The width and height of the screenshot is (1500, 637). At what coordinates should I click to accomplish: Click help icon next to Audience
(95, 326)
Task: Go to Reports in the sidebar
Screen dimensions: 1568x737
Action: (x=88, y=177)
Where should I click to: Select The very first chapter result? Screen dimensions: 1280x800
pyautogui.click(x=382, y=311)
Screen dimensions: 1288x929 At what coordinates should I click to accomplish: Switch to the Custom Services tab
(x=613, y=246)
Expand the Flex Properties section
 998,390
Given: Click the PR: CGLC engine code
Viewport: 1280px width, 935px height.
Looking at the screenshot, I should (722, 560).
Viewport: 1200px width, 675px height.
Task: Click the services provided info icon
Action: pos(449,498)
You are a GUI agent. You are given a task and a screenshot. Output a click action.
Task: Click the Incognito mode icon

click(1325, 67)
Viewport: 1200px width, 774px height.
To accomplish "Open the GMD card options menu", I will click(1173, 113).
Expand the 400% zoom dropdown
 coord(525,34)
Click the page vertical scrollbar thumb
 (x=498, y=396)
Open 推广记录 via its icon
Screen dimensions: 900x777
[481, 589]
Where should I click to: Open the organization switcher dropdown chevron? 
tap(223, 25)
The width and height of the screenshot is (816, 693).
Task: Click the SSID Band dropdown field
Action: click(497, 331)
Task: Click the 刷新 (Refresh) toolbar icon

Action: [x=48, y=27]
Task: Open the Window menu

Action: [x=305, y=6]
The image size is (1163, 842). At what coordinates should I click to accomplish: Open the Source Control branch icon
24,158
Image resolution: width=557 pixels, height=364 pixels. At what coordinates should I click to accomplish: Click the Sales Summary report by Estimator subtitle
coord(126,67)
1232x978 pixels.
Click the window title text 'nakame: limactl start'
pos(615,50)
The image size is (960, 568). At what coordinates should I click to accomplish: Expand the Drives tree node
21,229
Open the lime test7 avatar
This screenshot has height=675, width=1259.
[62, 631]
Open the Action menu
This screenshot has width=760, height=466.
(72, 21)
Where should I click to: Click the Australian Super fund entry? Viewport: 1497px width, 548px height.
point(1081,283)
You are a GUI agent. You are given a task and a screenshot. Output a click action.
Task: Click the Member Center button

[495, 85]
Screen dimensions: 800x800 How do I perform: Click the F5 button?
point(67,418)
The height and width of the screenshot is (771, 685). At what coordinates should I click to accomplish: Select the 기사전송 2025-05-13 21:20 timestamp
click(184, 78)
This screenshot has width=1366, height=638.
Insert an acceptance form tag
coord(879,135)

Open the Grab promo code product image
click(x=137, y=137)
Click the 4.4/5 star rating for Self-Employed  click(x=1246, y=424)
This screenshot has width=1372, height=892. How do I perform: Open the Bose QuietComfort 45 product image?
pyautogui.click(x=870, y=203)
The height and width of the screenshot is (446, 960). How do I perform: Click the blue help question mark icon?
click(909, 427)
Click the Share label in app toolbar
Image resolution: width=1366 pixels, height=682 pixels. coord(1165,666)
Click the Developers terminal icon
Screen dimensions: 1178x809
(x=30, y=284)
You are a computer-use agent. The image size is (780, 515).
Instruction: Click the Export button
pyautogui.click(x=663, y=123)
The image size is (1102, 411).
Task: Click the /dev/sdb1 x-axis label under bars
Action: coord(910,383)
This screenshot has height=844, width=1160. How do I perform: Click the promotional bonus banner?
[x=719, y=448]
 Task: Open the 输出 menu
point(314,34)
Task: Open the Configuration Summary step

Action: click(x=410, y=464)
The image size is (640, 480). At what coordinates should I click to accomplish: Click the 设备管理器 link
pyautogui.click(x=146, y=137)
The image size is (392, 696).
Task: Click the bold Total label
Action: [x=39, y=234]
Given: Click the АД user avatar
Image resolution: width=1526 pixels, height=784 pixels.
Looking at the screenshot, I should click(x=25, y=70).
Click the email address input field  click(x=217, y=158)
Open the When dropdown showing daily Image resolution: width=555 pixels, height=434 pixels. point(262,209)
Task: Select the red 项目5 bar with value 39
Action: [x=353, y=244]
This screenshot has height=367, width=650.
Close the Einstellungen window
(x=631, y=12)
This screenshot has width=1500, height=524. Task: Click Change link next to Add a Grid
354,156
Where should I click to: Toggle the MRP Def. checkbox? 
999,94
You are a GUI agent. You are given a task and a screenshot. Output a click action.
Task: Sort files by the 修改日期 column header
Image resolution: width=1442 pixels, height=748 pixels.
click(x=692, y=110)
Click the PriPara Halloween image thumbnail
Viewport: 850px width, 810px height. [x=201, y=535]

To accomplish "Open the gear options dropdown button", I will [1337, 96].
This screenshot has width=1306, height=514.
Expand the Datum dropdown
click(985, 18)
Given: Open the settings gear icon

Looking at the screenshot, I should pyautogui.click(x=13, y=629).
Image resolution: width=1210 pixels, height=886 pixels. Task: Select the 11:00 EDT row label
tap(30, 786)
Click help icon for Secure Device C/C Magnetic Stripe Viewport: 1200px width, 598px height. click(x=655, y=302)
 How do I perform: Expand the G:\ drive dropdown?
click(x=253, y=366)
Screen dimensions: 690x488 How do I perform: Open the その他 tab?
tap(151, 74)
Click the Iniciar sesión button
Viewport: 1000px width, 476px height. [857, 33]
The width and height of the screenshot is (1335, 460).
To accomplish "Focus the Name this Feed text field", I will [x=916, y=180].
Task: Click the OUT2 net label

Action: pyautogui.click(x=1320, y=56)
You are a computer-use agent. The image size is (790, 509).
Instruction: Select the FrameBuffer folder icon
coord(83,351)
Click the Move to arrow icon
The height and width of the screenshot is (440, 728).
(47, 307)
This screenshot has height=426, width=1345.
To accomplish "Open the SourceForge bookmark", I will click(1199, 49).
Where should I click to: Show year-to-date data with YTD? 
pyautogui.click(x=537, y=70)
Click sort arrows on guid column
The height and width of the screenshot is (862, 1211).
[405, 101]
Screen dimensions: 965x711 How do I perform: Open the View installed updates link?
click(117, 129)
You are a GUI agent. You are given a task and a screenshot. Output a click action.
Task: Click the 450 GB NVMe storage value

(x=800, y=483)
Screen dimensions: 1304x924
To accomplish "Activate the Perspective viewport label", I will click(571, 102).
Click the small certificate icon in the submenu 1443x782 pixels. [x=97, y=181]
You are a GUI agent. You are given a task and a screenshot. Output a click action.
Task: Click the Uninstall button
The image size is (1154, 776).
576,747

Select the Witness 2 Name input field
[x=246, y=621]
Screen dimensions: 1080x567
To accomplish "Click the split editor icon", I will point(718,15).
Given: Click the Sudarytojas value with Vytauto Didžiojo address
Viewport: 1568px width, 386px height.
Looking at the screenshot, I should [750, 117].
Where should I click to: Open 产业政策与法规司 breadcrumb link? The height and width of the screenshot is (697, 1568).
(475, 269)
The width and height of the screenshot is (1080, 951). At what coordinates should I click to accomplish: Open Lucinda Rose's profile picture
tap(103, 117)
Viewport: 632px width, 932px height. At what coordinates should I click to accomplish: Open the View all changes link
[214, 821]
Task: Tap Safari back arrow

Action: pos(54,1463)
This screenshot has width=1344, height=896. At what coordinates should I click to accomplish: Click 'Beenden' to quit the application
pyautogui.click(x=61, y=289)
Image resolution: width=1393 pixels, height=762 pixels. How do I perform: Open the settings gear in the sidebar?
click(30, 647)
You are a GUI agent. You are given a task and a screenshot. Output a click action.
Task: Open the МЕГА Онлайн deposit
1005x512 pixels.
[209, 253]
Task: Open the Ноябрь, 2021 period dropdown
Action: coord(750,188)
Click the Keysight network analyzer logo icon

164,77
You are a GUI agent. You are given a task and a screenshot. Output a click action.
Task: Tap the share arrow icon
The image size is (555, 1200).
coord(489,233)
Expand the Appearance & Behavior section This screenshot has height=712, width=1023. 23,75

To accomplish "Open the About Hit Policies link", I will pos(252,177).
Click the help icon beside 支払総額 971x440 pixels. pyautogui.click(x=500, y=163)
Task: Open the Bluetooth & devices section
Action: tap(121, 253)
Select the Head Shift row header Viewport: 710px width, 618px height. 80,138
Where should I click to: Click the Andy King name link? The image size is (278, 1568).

────────────────────────────────────────

◆ ABOUT THIS TASK ◆
Exactly the lines above from the one with "The image size is (640, 480)." to the one with "Given: Click the АД user avatar", both included, are to be quoted; leave the rest out.

◆ WRITTEN SOLUTION ◆
The image size is (640, 480). At what coordinates should I click to accomplish: Click the 设备管理器 link
pyautogui.click(x=146, y=137)
The image size is (392, 696).
Task: Click the bold Total label
Action: [x=39, y=234]
Given: Click the АД user avatar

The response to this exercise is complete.